Sunday, January 16, 2022

Acceptance

How do we accept things that are hard or new to us?

...usually, very slowly, if at all.

Sometimes it's not just a simple decision, but rather a combination of forces that prevail upon us, in one way or another.

As I watch my son struggle with the rehab work he is doing, I'm noticing something that resides in me as well.  I have to accept something before it really starts to work for me.  Otherwise, while it might look like something is resisting me, the truth might more accurately be that I am resisting it.

While I relish the idea of change, the reality is I'm not much better at accepting it than anyone else is.  It happens, more often than not, when I'm pressed hard enough and I don't see another option.  That doesn't sound much like the sound-bites of the successful.  But, maybe they're not telling the whole truth either (it's often only the successful that get the air-time, what about the others...the rest of us?).  The reality is that change often forces itself upon us and when it does, we come down to a choice — work with it or against it.
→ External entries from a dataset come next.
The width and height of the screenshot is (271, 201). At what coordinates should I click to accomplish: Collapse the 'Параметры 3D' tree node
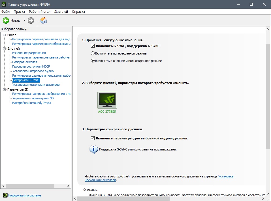[x=4, y=89]
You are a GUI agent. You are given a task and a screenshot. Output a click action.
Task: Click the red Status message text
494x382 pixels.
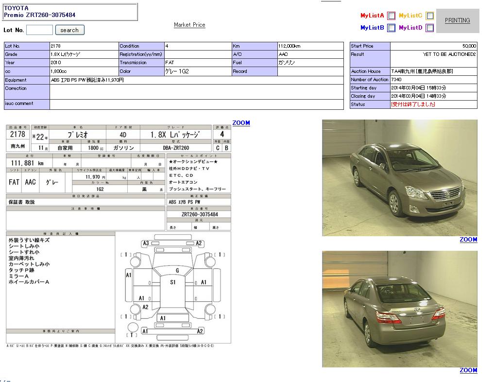tap(412, 104)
May we all learn to more accept what is because that actually is the route towards making things better.  It is more honest.  It requires more courage.  It enables us to action of spirit, mind, and body.  And, it allows us to change, especially where we need to (whether we want to or not).  

Life sometimes presents us with the notion that we no longer have the option to return to the way things were.  So, unless we accept that, we end up spending a lot of energy in counter-productive ways — ways that actually impede our ability to progress, to change.

Enhanced by our current experience with Conner, this is quite active in my consciousness right now.  I would never wish for the circumstance, but I am thankful for the awareness it is bringing (hopefully, in the most spiritual sense, to both of us).  I have to believe this is much closer to what much of the main-line faith traditions are really all about and, therefore, I find some comfort that I am simply encountering the essence of life.